Industry

Upstart’s takeover foray stuns hotel industry

Marriott International and Starwood Hotels & Resorts Worldwide announced at separate special shareholder meetings on April 8, that the stockholders of both companies approved proposals relating to Marriott’s acquisition of Starwood, which will create the world’s largest hotel company. The parties have cleared the pre-merger antitrust review in the United States and Canada and multiple other jurisdictions.

Marriott thought they had the buyout of Starwood in the bag late last year, then out of the woodwork came Anbang with a better unsolicited offer. Marriott eventually won the tug-of-war after a series of financial one-upmanships but only when Anbang pulled out after seemingly winning the love triangle battle.

But who is Anbang?

The Chinese firm Anbang Insurance Group has gone from one-time sleepy provincial car insurer to an aggressive buyer of insurance companies and property assets across Europe and the US in little more than a decade.

Anbang is one of the largest insurance groups in China, offering various kinds of insurance and financial products. According to its website, the firm opened its first branch in 2004 and now has 3000 branches in 31 provinces around China, serving more than 35 million clients. Anbang said it has more than 30,000 employees around the globe. Yet it only has a fairly small 3.6 percent market share among domestic insurers in China, although the company has improved its position in the past year by offering customers policies with better returns than its competitors.

In recent years, Anbang has been on a buying spree, acquiring – among other things – the Waldorf Astoria New York hotel for $1.95 billion last year (and tying Hilton into a 100-year contract to manage it!) as well as insurance companies in South Korea, Belgium and the Netherlands. Anbang also has agreed to buy US insurer Fidelity & Guaranty Life for $1.57 billion. Anbang also agreed to buy Strategic Hotels & Resorts for $6.5 billion from investment company Blackstone Group. Blackstone bought the company for $500 million less only three months earlier. It was a nice deal for Blackstone but one wonders why Anbang would pay so much more only a few months later.

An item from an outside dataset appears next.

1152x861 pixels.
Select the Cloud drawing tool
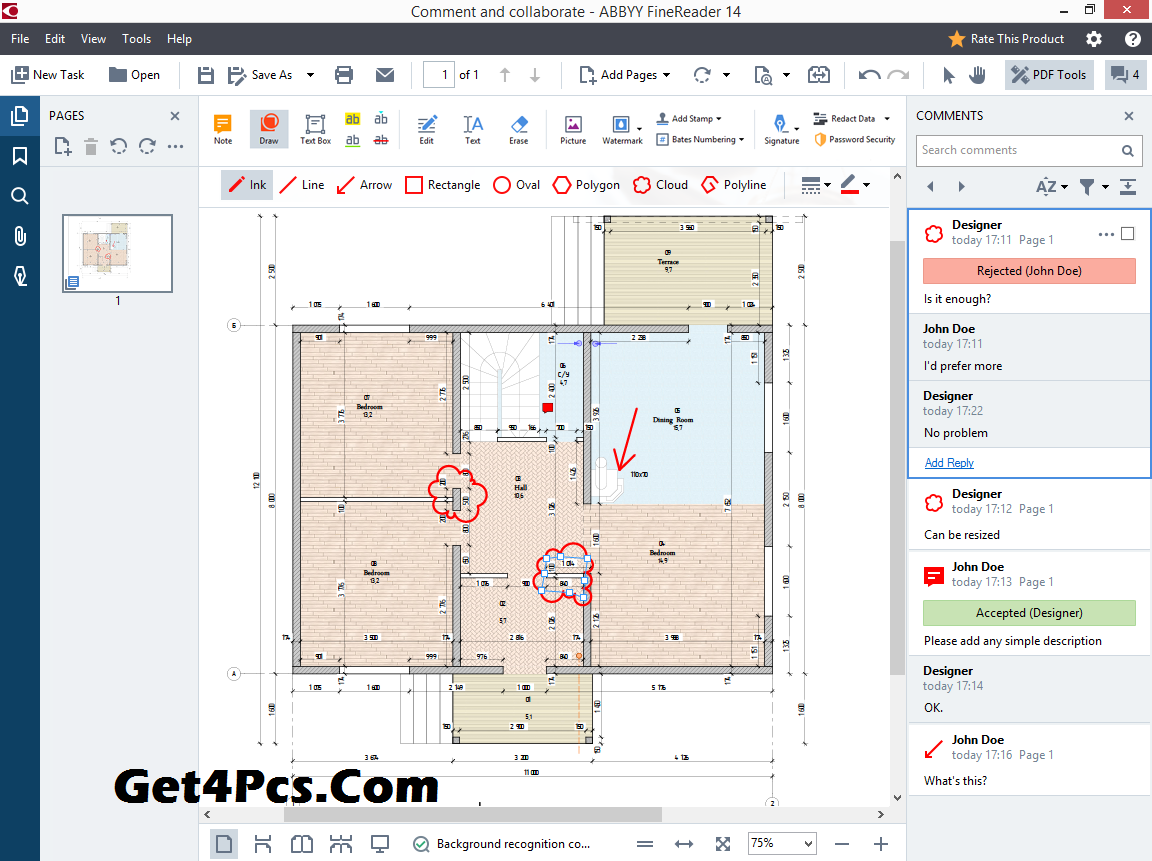[x=659, y=185]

On November 16, 2015, Bathesda, Maryland-based Marriott International made a merger bid for Stamford, Connecticut-based Starwood Hotels & Resorts at what amounted to US$12.2 billion in what would have created the world’s largest hospitality company with more than 5500 hotels and 1.1 million rooms worldwide.

As is now history, Anbang’s consortium (with JC Flowers and Primavera Capital) outbid Marriott with a $14.4 billion offer. Marriott retaliated with a $15 billion counter proposal only to have Anbang trump this and then, suddenly, walk away from the deal.

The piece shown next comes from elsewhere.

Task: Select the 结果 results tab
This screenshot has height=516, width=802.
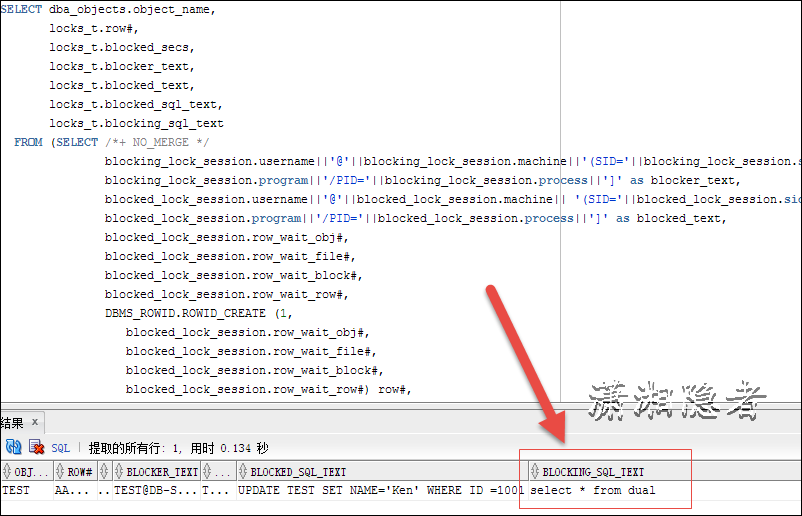Action: pyautogui.click(x=12, y=422)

A key factor in the Anbang offer was it would be an “all cash takeover” rather than a straight shareholder deal. The cash is important here. It’s what made the Anbang offer so desirable to Starwood shareholders. That, and the perception that such an arrangement would allow Starwood to continue on its same path while gaining some advantage in Chinese markets. But the cash also could be one explanation for why Anbang pulled out.

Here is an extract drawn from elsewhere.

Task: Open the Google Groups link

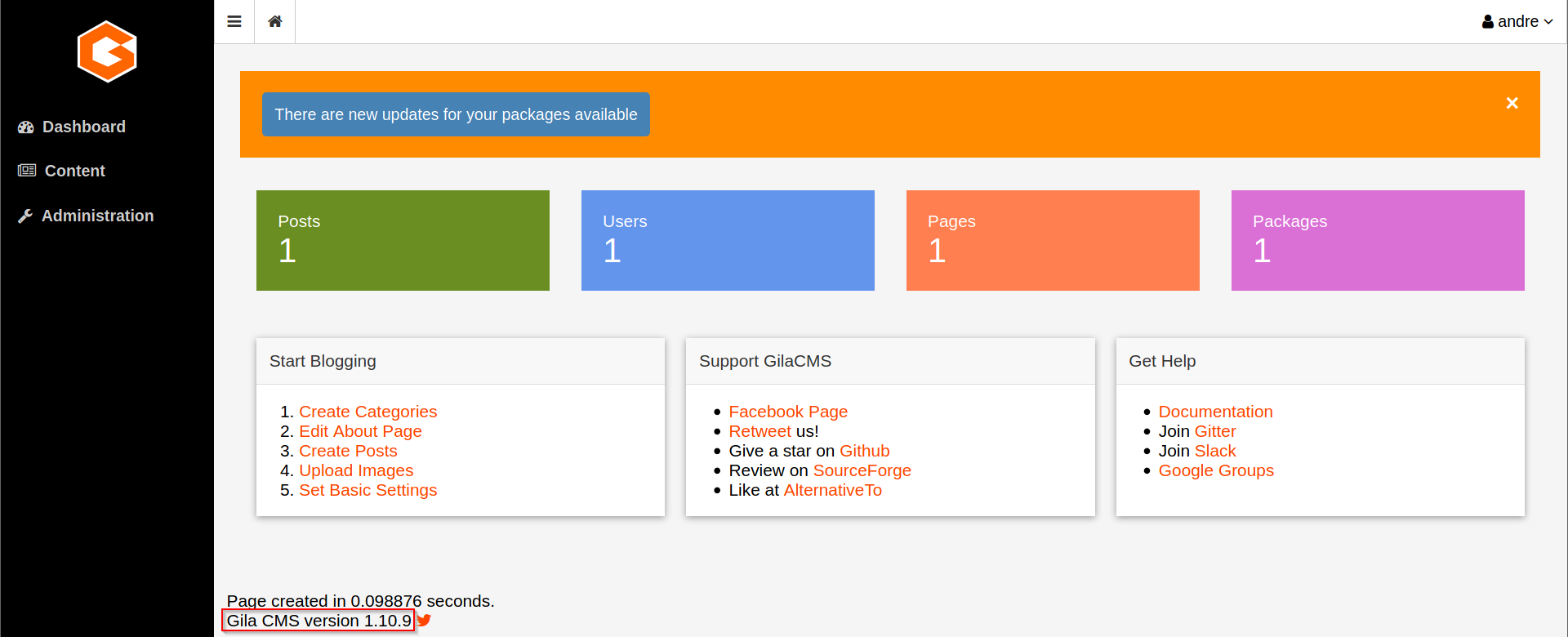Action: [1216, 470]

It seems Anbang reportedly submitted three unsuccessful bids for Starwood on previous occasions but finally pulled out of the dealings altogether when Starwood pressed for further details about financing.

In the later bid it seems that the China Insurance Regulatory Commission may have intervened because Chinese insurers can’t invest more than 15 percent of their assets abroad. That would have been a problem for Anbang that had already paid $2 billion for the Waldorf Astoria New York and promised Blackstone Group $6.5 billion for Strategic Hotels & Resorts. Public records show the 11-year-old insurance and investment company has spent almost $7 billion on foreign acquisitions since 2014.

However, Anbang may have an out: much of Anbang’s funds come from sales of what in China are called wealth-management products, investments that pay higher returns than bank deposits. Funds from such financial products have outstripped fundraising from its namesake insurance businesses in recent months. That may take it out of the China Insurance Regulatory Commission’s authority.

RN237 IND SR Anbang Wu XiaohuiWhatever, the fascinating love triangle between Anbang chairman Wu Xiaohui up against Marriott chief executive officer Arne Sorenson with the wooed Thomas Mangas, CEO of Starwood, in the middle, certainly kept the industry enthralled in the soap opera.

Nothing to do with all of the above of course, Anbang’s chairman Wu Xiaohui is said to enjoy warm relations with the Beijing government. His wife is the granddaughter of Deng Xiaoping, the former leader of China.
So what does Anbang do now for investment? InterContinental Hotels Group?